At a morning coffee in Texas' 102-year-old executive mansion, Democratic Governor Price Daniel nearly got plastered. While chatting with some 100 lady guests, Daniel was almost conked by a ton of collapsed ceiling, but carried on as host with stalwart aplomb.
Britain's art circles, as well as common folk beyond the esthetic perimeters, were stewing and snarling about a 6-ft. portrait of Prince Philip, the work of Italy's able Pietro Annigoni and the most debated sensation of the Royal Academy's new exhibition. Cried the London Daily Mall's critic: "If he really is like that, I shouldn't like to meet him in the dark." Rasped the Daily Mirror: "A very good pavement artist's job." "I wonder what the Queen thinks of [it]," mused the Star's observer. "It is of a husband as no wife likes to see him--cold, aloof, almost arrogant." Away from the storm in his Florence studio. Painter Annigoni backed down not a whit: "I painted him as I saw him. During the sitting he was severe; he showed a strong will, and he was definitely not a man of society."
Costumed for the male title role in the opera Orpheus and Eurydice, Metropolitan Opera Mezzo-Soprano Rise Stevens, boyish as her curves permitted, was in the midst of a picture-taking session. A delivery man, bystanding in the studio, ogled Rise doubtfully, then turned to Diva Stevens' husband-manager, Walter Surovv. Sensing some bond between Rise and Surovy, the workman asked: "Excuse me, but is that your brother?" Deadpanned Surovy solemnly: "Yes, that's my brother Charlie. And we have a twelve-year-old son named Nicky."
Globetrotting Peter Townsend, ex-suitor of Britain's Princess Margaret, was expected to come out of Red China this week after a two-week visit "just to see the place." Official Red carpets unrolled for him everywhere, but Townsend kept insisting: "I'm not interested in politics."
Blowing into Houston and outspeaking her customarily outspoken husband, Mrs. Charles E. Wilson, wife of the Secretary of Defense, resolutely shucked off efforts to turn her from defending "Engine Charlie." Of her stiff rebuttal to the White House in the recent "National Guard dispute" involving Wilson and Ike (TIME, Feb. 11), Jessie allowed: "If I had not said anything, I would have gone on getting more ulcers." More light on the subject: "I have had three ulcers in the last two years--and I felt good, fine, with never a sign of trouble, until we went to Washington." Her plan for 66-year-old Charlie Wilson: retirement very soon.

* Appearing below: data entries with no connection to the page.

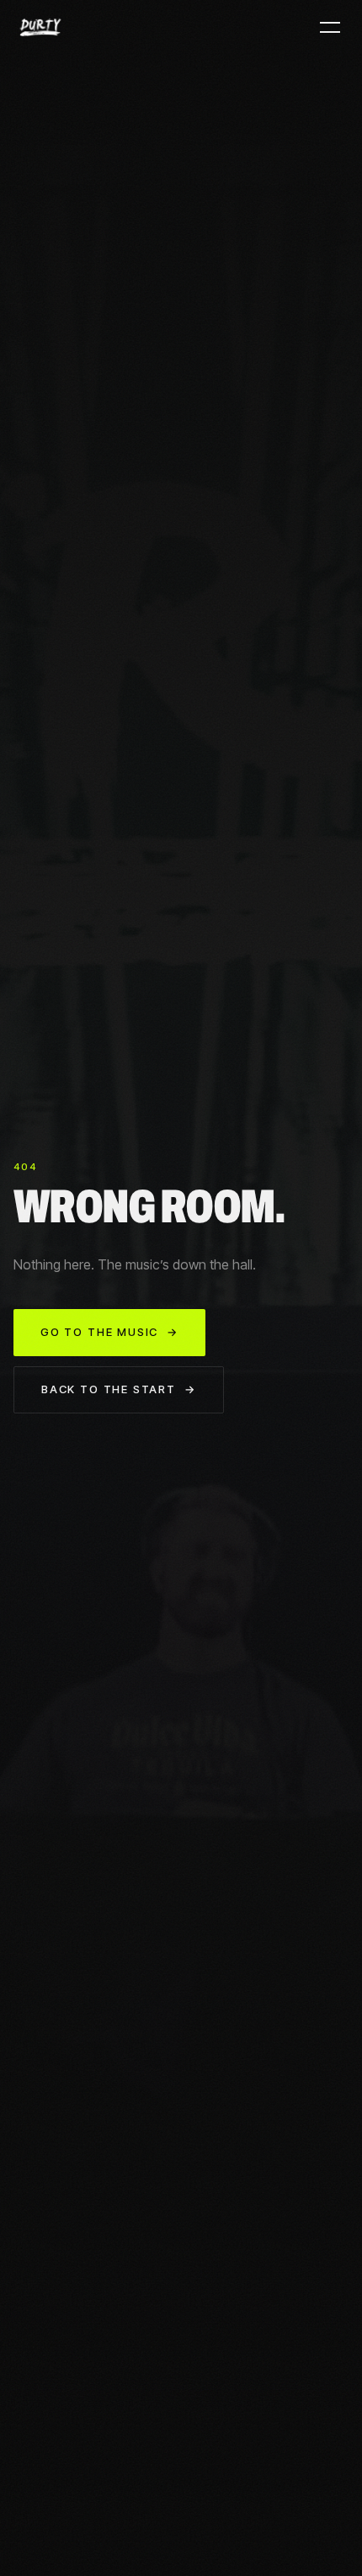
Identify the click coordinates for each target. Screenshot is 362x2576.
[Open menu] (330, 26)
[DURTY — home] (40, 27)
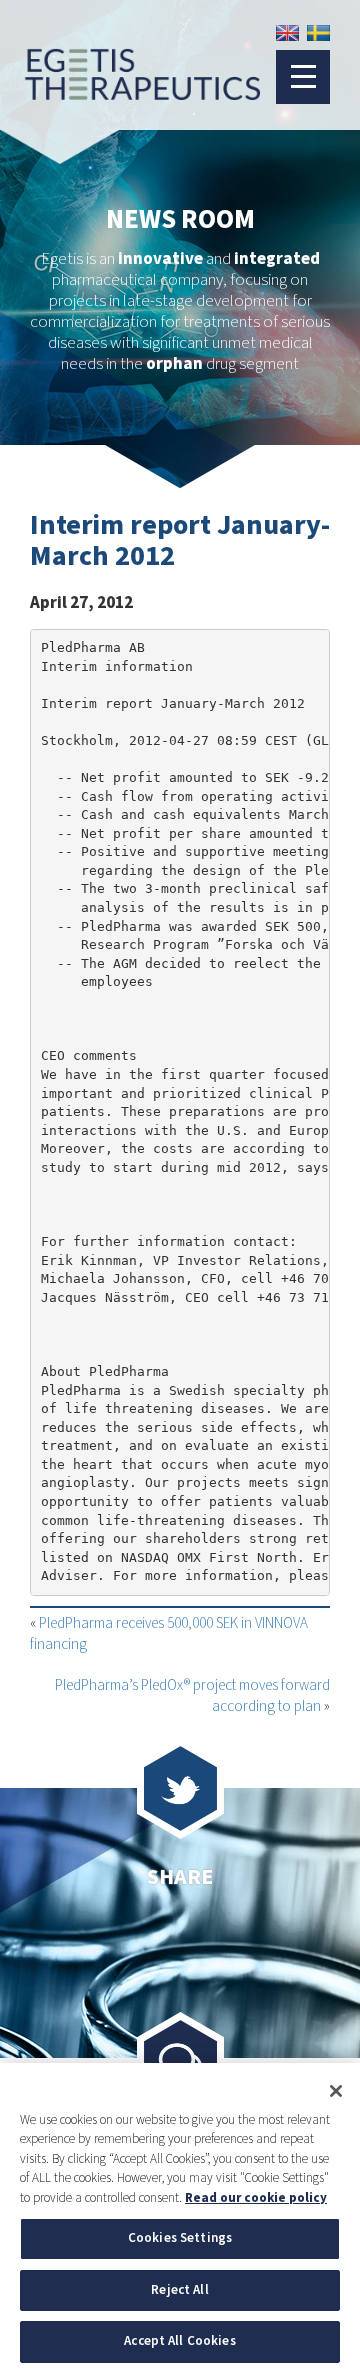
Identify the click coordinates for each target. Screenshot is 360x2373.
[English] (287, 33)
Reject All (179, 2290)
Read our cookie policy (256, 2198)
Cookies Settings (180, 2238)
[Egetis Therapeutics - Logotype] (130, 91)
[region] (180, 2218)
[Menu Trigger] (303, 77)
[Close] (336, 2091)
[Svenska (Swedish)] (318, 33)
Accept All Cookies (179, 2341)
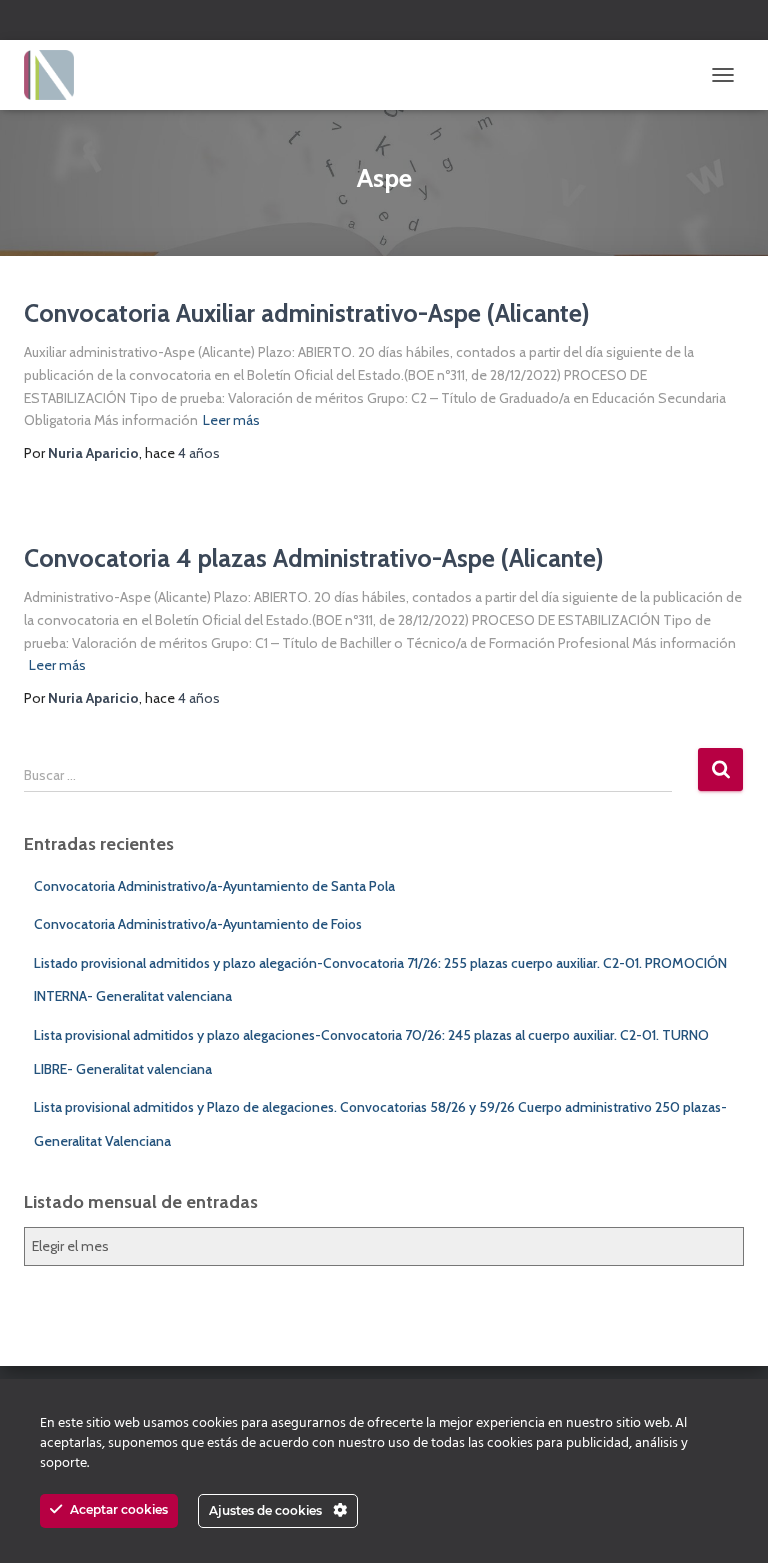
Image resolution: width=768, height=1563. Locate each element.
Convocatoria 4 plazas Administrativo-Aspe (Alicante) (314, 558)
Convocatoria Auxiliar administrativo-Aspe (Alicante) (307, 313)
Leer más (231, 420)
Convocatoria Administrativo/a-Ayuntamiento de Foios (198, 924)
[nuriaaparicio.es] (56, 75)
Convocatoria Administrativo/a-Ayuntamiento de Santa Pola (214, 886)
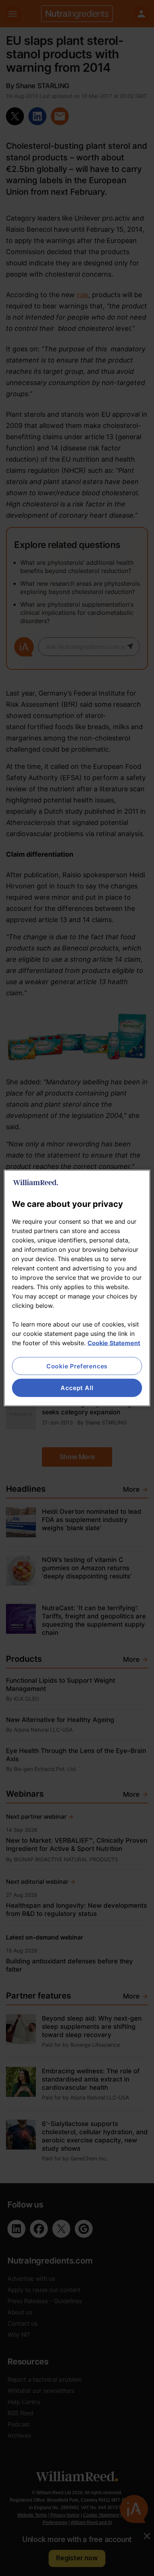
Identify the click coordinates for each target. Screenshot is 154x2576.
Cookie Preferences (77, 1366)
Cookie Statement (113, 1343)
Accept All (77, 1388)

In his new The Art of the Dramatist, Britain's far-ranging Author J. B. Priestly spoke pity for himself and others seeking to write realistic plays about "contemporary English people." J. B.'s frothy lament: "Unlike the almost hysterically dramatic Americans, the imaginatively articulate Irish, the pointed and witty French, the English are not on the dramatist's side ... All their drama is hidden away inside their heads, lost in their secret dreams. Just when they ought to speak out. either they mumble something commonplace or walk away. It is as if you had to devise a whole banquet out of rice pudding and stewed pears."